- **Exercise prompt**: Reproduce all the data, character for character.
--
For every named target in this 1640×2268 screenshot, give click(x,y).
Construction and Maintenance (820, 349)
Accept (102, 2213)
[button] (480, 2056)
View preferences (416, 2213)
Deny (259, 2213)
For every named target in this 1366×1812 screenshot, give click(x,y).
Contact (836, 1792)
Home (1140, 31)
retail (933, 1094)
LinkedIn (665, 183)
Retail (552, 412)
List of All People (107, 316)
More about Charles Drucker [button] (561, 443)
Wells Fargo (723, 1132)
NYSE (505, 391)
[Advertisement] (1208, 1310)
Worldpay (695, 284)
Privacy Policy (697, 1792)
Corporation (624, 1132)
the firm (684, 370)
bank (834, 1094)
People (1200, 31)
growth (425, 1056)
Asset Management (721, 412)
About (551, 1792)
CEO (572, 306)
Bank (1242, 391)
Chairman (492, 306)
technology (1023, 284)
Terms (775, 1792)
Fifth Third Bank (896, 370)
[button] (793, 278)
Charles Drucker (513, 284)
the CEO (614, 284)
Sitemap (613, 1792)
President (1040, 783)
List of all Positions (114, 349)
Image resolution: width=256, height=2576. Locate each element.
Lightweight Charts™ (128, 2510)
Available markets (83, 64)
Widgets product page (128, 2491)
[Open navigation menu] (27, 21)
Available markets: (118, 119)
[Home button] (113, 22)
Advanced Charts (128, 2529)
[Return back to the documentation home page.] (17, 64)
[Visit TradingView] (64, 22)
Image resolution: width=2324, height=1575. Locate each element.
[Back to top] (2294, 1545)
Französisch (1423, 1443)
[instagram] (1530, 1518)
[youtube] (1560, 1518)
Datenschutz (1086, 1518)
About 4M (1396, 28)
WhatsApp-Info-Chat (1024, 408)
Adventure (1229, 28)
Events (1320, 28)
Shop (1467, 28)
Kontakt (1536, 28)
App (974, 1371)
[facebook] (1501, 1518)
--
- **Output for this exercise**:
For every named target in this 1640×2268 screenshot, give click(x,y).
Construction and Maintenance (820, 349)
Accept (102, 2213)
[button] (480, 2056)
View preferences (416, 2213)
Deny (259, 2213)
For every named target in this 1366×1812 screenshot, give click(x,y).
Contact (836, 1792)
Home (1140, 31)
retail (933, 1094)
LinkedIn (665, 183)
Retail (552, 412)
List of All People (107, 316)
More about Charles Drucker [button] (561, 443)
Wells Fargo (723, 1132)
NYSE (505, 391)
[Advertisement] (1208, 1310)
Worldpay (695, 284)
Privacy Policy (697, 1792)
Corporation (624, 1132)
the firm (684, 370)
bank (834, 1094)
People (1200, 31)
growth (425, 1056)
Asset Management (721, 412)
About (551, 1792)
CEO (572, 306)
Bank (1242, 391)
Chairman (492, 306)
technology (1023, 284)
Terms (775, 1792)
Fifth Third Bank (896, 370)
[button] (793, 278)
Charles Drucker (513, 284)
the CEO (614, 284)
Sitemap (613, 1792)
President (1040, 783)
List of all Positions (114, 349)
Image resolution: width=256, height=2576. Locate each element.
Lightweight Charts™ (128, 2510)
Available markets (83, 64)
Widgets product page (128, 2491)
[Open navigation menu] (27, 21)
Available markets: (118, 119)
[Home button] (113, 22)
Advanced Charts (128, 2529)
[Return back to the documentation home page.] (17, 64)
[Visit TradingView] (64, 22)
Image resolution: width=2324, height=1575. Locate each element.
[Back to top] (2294, 1545)
Französisch (1423, 1443)
[instagram] (1530, 1518)
[youtube] (1560, 1518)
Datenschutz (1086, 1518)
About 4M (1396, 28)
WhatsApp-Info-Chat (1024, 408)
Adventure (1229, 28)
Events (1320, 28)
Shop (1467, 28)
Kontakt (1536, 28)
App (974, 1371)
[facebook] (1501, 1518)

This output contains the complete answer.